**Work instruction:**
Only the lines containing "agent" belong in the answer; find them in the material below.

**Task input:**
————

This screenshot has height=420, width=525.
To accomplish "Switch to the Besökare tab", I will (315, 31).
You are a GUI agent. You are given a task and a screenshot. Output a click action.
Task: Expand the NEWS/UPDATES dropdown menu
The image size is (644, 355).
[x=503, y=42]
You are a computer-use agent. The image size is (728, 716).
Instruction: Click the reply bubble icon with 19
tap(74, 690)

————

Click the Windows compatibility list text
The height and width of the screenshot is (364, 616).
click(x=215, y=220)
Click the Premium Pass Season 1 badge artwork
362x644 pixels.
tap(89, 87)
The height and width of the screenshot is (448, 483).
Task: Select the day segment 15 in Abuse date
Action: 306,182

————

**Solution for this problem:**
You are a GUI agent. You are given a task and a screenshot. Output a click action.
You are a computer-use agent. The image size is (728, 716).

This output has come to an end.